-------- MATERIAL PROVIDED --------

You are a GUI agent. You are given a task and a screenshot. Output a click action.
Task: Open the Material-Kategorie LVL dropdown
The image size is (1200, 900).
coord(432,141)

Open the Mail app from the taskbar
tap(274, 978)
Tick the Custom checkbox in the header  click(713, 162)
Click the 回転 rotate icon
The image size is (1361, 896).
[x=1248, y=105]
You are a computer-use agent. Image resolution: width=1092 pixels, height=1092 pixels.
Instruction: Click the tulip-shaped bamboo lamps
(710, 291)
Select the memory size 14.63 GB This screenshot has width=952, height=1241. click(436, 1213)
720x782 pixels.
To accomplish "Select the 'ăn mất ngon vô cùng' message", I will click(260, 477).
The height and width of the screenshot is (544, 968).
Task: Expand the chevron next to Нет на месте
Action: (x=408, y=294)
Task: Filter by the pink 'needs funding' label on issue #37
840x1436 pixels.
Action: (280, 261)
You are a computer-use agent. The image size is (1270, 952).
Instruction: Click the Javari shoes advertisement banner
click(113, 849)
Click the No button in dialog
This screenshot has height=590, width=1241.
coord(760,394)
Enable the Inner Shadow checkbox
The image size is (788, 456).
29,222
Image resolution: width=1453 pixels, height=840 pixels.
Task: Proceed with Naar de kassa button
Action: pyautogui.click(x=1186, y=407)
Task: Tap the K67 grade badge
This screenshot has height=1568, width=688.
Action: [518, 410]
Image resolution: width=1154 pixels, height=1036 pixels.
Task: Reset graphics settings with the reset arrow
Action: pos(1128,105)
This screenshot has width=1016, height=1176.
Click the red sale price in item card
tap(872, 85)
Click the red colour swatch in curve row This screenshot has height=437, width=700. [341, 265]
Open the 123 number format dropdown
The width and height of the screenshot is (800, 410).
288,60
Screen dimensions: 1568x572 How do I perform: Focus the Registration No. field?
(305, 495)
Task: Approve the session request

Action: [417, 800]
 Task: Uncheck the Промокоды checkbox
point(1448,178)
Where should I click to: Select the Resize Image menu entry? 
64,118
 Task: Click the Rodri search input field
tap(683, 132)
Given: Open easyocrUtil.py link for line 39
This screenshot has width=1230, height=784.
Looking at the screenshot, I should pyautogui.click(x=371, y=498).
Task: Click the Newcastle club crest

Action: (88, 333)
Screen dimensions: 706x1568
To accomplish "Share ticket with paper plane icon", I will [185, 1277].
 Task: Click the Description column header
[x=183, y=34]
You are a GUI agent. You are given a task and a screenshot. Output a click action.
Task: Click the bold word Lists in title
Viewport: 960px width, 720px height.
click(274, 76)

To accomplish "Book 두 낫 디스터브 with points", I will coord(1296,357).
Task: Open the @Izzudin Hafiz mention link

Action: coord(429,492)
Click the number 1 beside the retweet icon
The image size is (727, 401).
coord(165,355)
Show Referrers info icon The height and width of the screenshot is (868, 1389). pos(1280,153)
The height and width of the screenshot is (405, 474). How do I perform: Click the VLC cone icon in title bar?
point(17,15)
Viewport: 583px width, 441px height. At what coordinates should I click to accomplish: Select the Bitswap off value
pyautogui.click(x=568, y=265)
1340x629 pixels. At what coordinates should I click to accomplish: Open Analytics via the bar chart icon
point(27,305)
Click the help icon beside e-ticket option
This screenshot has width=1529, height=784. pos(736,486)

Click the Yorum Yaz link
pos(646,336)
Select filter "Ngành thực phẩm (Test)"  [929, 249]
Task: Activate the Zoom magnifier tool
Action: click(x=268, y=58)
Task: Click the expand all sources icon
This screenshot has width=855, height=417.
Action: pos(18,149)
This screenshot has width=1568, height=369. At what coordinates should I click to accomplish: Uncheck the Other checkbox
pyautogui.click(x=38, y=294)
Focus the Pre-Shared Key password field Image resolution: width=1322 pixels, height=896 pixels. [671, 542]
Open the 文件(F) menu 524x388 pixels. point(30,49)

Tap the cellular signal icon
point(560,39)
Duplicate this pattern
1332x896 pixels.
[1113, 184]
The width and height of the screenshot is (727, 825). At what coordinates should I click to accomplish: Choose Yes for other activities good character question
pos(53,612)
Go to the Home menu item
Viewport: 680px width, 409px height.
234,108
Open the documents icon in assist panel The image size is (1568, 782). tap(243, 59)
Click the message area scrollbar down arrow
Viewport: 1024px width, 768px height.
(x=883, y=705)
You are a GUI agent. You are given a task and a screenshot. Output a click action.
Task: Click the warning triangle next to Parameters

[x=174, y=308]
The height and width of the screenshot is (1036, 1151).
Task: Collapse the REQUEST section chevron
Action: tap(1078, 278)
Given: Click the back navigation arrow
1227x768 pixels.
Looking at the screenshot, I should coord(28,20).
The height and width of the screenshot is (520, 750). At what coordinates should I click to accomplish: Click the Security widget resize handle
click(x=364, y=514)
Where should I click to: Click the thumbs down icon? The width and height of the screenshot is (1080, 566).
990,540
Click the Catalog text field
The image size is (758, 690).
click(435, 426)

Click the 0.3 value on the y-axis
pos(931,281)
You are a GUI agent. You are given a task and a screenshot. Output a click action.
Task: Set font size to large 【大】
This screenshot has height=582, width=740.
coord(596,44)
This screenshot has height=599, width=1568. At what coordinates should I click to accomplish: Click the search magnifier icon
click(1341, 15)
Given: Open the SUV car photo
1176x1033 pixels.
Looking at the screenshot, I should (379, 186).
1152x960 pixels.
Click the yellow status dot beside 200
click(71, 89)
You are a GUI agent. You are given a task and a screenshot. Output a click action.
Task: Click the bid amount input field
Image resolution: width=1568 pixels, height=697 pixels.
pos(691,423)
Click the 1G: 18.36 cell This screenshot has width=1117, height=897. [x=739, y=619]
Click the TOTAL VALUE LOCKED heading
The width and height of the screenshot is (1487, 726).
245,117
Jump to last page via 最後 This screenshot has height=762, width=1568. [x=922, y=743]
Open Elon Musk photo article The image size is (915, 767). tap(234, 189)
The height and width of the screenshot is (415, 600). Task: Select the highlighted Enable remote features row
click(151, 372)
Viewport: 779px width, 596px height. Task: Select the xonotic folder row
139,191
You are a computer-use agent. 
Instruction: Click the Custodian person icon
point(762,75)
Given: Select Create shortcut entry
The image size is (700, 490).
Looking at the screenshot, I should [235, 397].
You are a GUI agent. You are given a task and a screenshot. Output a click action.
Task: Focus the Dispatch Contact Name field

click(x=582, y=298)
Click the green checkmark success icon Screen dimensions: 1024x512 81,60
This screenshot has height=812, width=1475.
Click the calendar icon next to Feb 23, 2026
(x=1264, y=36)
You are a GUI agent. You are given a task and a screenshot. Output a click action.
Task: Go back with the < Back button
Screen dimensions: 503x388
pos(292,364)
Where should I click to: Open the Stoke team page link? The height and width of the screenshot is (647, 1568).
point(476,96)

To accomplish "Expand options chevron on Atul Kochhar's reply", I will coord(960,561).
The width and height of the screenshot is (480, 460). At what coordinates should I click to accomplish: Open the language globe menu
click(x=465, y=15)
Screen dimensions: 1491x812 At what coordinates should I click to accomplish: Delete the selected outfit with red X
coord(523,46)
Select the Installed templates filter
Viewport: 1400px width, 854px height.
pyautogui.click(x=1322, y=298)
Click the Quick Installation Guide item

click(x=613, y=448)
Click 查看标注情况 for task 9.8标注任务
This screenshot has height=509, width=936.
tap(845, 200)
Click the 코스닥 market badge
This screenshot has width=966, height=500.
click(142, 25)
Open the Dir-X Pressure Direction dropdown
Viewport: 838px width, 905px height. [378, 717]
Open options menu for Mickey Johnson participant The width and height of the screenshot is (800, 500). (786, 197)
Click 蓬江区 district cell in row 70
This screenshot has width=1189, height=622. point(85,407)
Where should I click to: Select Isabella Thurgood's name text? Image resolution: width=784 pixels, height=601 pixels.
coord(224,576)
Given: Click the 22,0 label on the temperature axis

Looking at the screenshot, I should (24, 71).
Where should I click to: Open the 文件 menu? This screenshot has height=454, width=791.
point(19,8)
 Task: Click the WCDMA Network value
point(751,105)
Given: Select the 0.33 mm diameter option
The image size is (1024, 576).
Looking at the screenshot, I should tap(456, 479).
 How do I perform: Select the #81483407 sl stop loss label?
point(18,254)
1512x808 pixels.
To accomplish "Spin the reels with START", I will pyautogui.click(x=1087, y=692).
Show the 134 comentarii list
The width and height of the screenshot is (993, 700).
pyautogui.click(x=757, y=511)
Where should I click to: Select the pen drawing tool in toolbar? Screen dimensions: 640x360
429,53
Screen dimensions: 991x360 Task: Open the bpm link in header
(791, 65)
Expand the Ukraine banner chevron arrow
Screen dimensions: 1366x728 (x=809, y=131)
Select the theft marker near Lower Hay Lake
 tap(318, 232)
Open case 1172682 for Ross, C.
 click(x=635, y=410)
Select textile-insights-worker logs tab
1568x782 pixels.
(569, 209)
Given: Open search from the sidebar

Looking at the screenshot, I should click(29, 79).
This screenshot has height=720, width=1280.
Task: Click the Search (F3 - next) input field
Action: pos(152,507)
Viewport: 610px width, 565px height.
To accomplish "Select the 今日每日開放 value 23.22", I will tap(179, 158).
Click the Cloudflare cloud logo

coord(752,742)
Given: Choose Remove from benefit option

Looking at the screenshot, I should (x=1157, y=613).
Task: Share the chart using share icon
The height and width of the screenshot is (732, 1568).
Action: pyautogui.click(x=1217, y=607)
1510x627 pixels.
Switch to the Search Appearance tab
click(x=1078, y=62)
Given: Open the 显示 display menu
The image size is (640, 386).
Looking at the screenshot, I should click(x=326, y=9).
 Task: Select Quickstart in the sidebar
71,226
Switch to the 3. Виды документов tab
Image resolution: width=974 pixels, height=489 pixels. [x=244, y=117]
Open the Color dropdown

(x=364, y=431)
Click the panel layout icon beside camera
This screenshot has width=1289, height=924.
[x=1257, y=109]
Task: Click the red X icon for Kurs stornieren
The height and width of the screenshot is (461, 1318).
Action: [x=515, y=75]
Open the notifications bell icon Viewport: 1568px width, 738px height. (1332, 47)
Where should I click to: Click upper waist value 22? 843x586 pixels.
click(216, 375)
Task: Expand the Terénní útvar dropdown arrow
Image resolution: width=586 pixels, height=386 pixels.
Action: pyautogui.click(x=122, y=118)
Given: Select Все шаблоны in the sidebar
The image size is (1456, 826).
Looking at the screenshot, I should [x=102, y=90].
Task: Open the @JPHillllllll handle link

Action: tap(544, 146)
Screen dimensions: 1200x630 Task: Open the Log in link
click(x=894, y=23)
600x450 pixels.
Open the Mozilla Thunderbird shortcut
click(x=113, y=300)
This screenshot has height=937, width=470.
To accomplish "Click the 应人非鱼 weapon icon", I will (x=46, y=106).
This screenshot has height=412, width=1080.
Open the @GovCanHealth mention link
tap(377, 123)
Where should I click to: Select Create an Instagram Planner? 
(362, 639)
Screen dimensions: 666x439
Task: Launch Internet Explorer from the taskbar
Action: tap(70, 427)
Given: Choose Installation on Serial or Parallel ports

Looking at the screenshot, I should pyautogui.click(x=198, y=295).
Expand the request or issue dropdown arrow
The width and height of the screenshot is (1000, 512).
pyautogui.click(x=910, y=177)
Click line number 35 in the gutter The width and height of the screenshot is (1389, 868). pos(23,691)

--------

- _EXERCISE BRIEF_:
Based on the listing, determine the number of lines that include the string "options", and give that number without further text.

- _TASK RESPONSE_:
2